If you have had problems with your teen at parties it is likely that some of the following things have happened. Your teen:
- Drank or used drugs
- Got sexually involved
- Returned with a defiant attitude
- Left the party and got into trouble, or
- Had contact with the wrong people
In order to maximise the odds that your teen will have safe and relatively sane party experiences you need to do the following:
Be clear about expectations and consequences – Tell your teen what behaviour you require at parties. For example you might say I want you to have fun with your friends. I know I won’t be there to see you, but I still expect you to behave responsibly whether or not I am around. Give some basic rules of conduct you expect your teen to follow
- No alcohol or banned substance
- No sexual involvement
- No physical aggression
- Not leaving the site
- Adult supervision required
Make sure your teen knows that there will be consequences if she violates these basic rules, and that if she chooses not to live out these values, she will lose some privileges such as phone use and computer time.
Talk to host parent – Don’t buy the line “Jamie’s mother said its okay”. Make it a basic rule nothing happens until I talk to the parent.. Here are some questions you might want to ask the host parent.

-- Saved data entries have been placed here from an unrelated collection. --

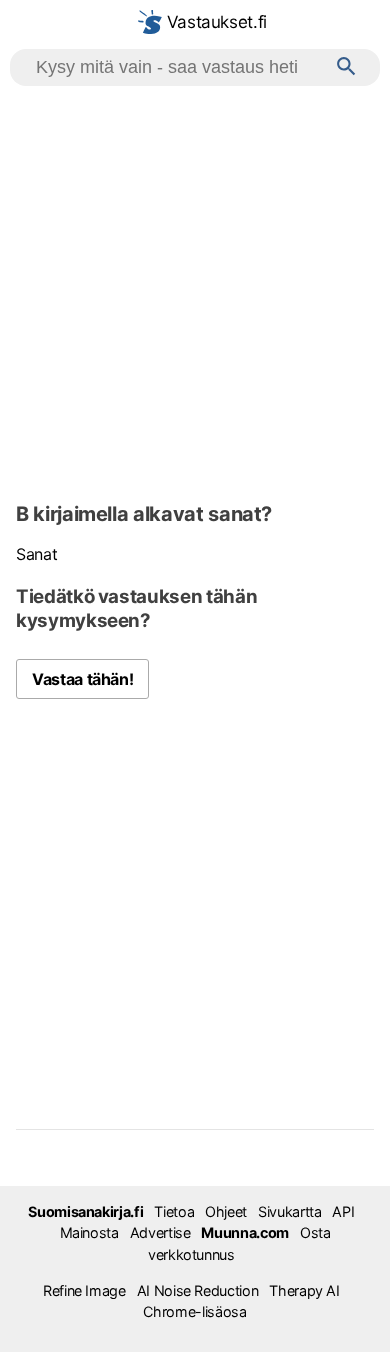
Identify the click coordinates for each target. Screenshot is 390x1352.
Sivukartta (289, 1211)
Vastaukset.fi (214, 22)
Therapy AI (304, 1290)
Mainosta (89, 1232)
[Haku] (346, 67)
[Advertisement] (195, 291)
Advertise (160, 1232)
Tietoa (174, 1211)
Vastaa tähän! (82, 679)
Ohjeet (226, 1211)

-Can I help (supervision or food)
-Are you going to be there the whole time and be around the kids
-Are you going to allow drinking
-Is X or Y coming
Once you have this information you may not want to let your teen attend. If the answers reassure you , keep in mind that you now have some leverage with your teen. Tell her that a party is a privilege, not a right, and that her behaviour in the days before the party will determine whether she attends,
Have a back up plan. Have some arrangement with your teen so that he has a way to back out if he needs to. You might tell your kid to call you if he needs to leave the party early
Here are some tips for parents of teens to help their child make healthy life choices about alcohol:
- ideally, do not supply alcohol to anyone under 18; waiting as long as possible to start drinking alcohol is safer
- if you are providing sips, do so under supervision, for example, at home
- know who your teen’s friends are; if they go out make sure you know where they will be and who they will be with; if they will be home late, they should check in with a parent or caregiver. This monitoring reduces the chance of your teen being in an unsafe environment and their friends supplying them with alcohol
- establish some alcohol-specific rules (for instance, no alcohol from friends, only allowed to drink if a parent or caregiver is there to supervise)
- limit access to alcohol at home (for instance, keep alcohol in locked cupboards, don’t keep too many drinks in the fridge)
- model positive alcohol behaviours (for instance, eating before and while drinking, and sticking to the recommended number of drinks per day or week)
- understand the alcohol secondary supply laws in your state or territory. These relate to the laws about supplying alcohol for people under 18.